◆ **DOCUMENT EXCERPT**:
------------------------------------------------------------

Here is a double-report. Not a word in the NYT today, of course. They have spiked it. We will wait for the spin.

The Kyoto Protocol is Dead
By Ronald Bailey Tech Central Station

BUENOS AIRES -- The Kyoto Protocol is dead -- there will be no further global treaties that set binding limits on the emissions of greenhouse gases (GHG) after Kyoto runs out in 2012.

Under the Kyoto Protocol industrialized countries are supposed to reduce their emissions of greenhouse gases 5.2% below their 1990 emissions levels during the first commitment period which runs from 2008-2012. The European Union agreed to reduce its overall GHG emissions by 8% during that period. To cut its carbon emissions, the European Union has established a carbon trading scheme in which companies must purchase permits to emit carbon. The number of carbon permits is capped at 8% below 1990 emission levels. The European Union and environmentalist activists have been pushing for negotiations to establish more stringent emissions limits for a second commitment period after 2012. It's not going to happen.



The conventional wisdom that it's the United States against the rest of the world in climate change diplomacy has been turned on its head. Instead it turns out that it is the Europeans who are isolated. China, India, and most of the rest of the developing countries have joined forces with the United States to completely reject the idea of future binding GHG emission limits. At the conference here in Buenos Aires, Italy shocked its fellow European Union members when it called for an end to the Kyoto Protocol in 2012. These countries recognize that stringent emission limits would be huge barriers to their economic growth and future development.

------------------------------------------------------------

◆ **DATA SHOWN**:
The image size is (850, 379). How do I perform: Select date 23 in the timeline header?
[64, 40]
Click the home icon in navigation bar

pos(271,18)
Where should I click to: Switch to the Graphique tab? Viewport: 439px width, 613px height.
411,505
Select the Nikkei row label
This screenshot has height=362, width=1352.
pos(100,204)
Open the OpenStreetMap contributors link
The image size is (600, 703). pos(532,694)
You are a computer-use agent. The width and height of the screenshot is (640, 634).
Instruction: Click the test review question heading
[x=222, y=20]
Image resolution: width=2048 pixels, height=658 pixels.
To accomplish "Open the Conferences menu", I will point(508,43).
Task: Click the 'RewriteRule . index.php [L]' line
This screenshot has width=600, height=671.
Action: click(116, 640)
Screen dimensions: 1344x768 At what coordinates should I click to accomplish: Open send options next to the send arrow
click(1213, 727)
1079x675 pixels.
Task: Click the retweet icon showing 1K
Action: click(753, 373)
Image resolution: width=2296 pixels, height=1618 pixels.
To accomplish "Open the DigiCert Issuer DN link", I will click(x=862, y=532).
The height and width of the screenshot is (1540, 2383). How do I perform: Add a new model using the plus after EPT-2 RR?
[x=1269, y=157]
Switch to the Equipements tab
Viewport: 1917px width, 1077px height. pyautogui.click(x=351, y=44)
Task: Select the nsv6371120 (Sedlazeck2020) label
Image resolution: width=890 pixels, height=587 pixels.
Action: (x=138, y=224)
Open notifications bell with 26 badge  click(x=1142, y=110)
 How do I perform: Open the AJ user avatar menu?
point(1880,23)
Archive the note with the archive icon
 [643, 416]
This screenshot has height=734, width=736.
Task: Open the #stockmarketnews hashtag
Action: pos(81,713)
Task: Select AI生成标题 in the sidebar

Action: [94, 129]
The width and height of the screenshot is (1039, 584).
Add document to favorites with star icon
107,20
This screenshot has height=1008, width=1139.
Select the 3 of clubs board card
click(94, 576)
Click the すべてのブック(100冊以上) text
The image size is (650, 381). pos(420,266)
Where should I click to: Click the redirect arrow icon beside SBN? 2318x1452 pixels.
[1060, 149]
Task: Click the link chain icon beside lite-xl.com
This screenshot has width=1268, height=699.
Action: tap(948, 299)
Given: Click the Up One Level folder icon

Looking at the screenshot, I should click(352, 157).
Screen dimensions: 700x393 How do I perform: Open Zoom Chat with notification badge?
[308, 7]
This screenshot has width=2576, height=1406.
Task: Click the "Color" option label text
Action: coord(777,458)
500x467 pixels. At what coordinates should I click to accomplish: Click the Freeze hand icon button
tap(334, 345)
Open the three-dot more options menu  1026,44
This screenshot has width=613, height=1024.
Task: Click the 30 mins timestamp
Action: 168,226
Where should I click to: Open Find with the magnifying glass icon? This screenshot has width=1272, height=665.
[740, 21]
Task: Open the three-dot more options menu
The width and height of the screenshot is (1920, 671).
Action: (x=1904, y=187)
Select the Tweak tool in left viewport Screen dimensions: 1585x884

------------------------------------------------------------

◆ **JOB**: According to the Kyoto Protocol article, by how much did the European Union agree to cut its overall greenhouse gas emissions during the first commitment period? These lines have nothing to do with the Kyoto Protocol article.

◆ **TASK RESULT**: By 8%.